▸ **Work instructions**: Reproduce the lines below verbatim, from the first line up to and including the line with "coord(224,72)". Leave the pictures out of your copy.

## BEGIN

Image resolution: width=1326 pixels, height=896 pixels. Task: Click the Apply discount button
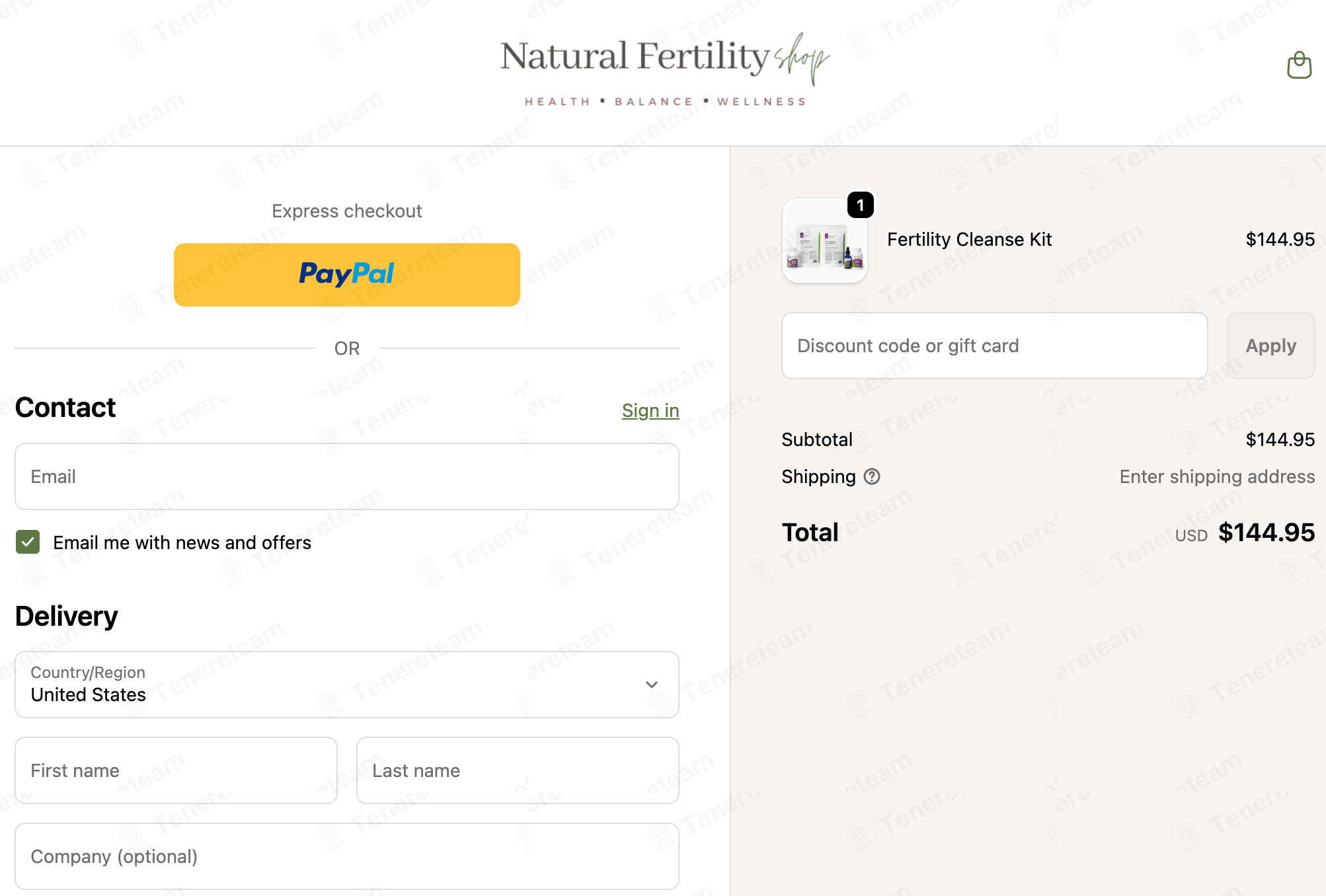(x=1270, y=346)
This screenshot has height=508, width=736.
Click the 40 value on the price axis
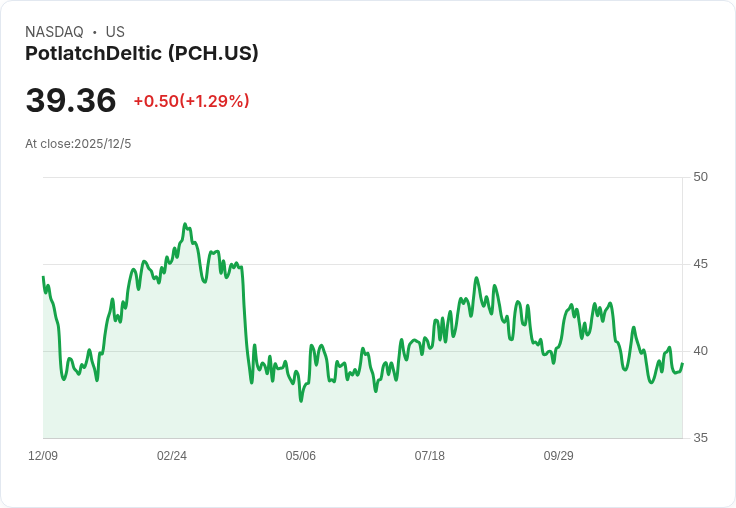coord(700,351)
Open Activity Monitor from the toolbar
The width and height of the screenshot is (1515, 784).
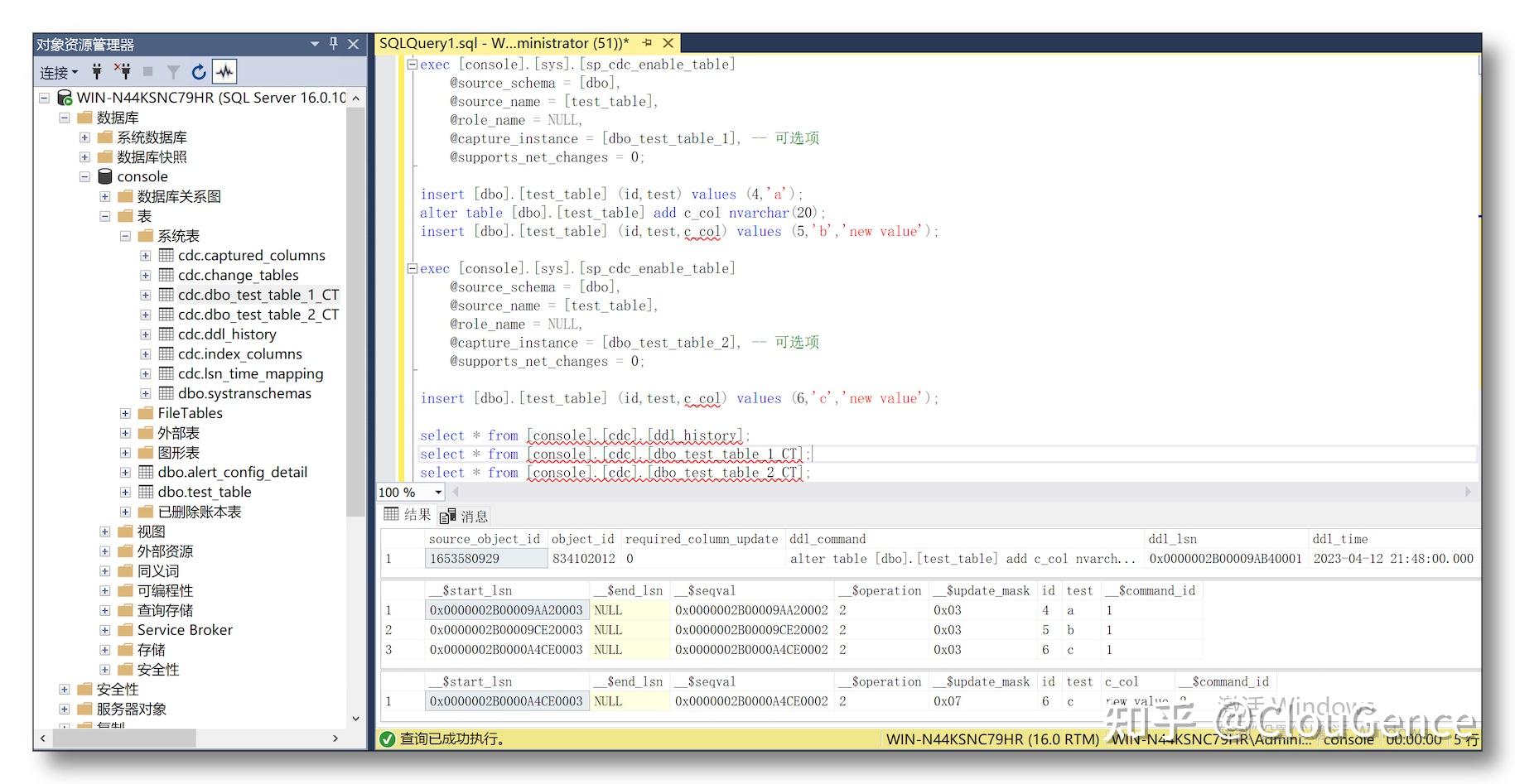coord(224,72)
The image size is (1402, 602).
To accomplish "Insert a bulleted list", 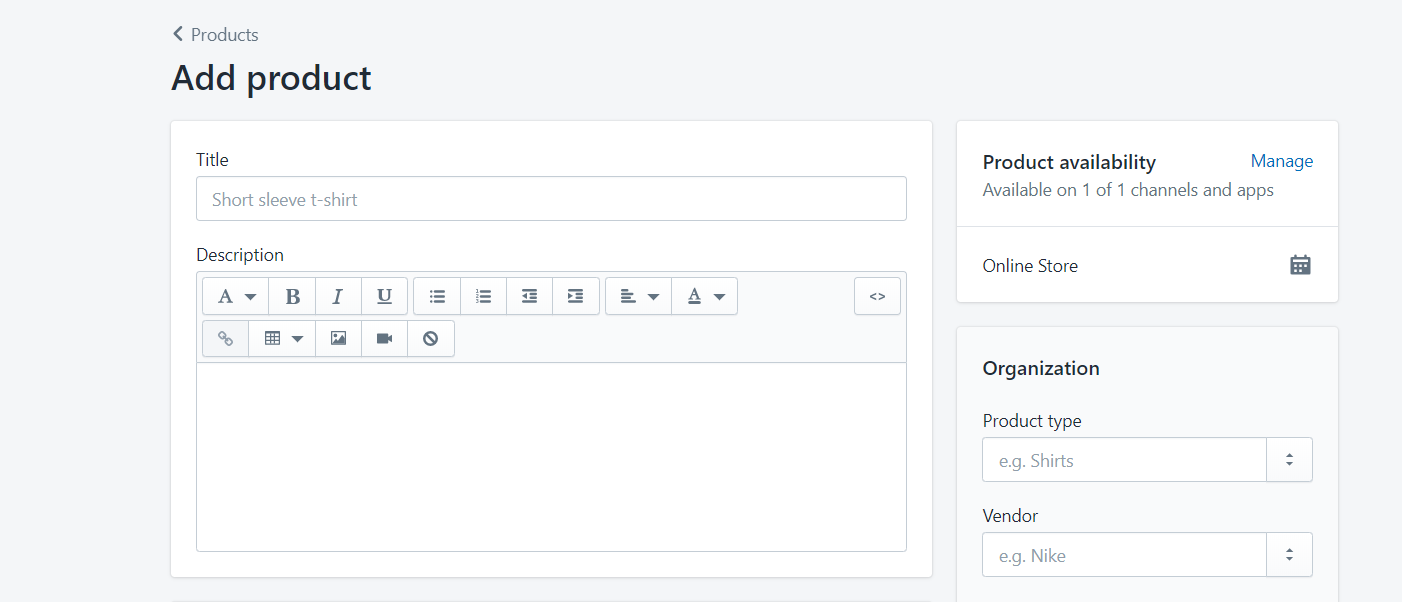I will point(437,297).
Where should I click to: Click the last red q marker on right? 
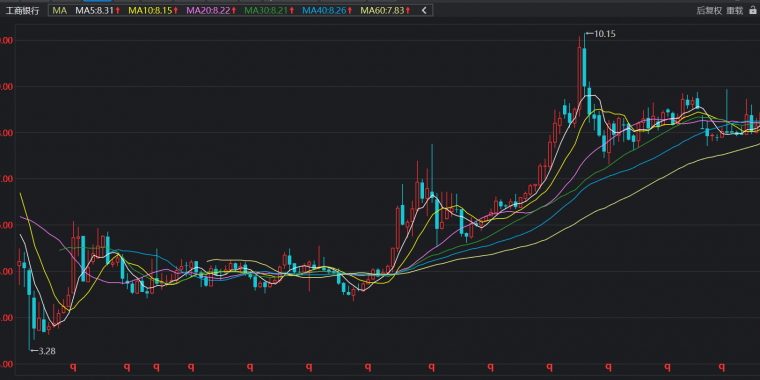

## END

▸ **Exercise solution**:
Image resolution: width=1326 pixels, height=896 pixels. Task: Click the Apply discount button
(x=1270, y=346)
This screenshot has height=508, width=736.
Click the 40 value on the price axis
coord(700,351)
Open Activity Monitor from the toolbar
The width and height of the screenshot is (1515, 784).
coord(224,72)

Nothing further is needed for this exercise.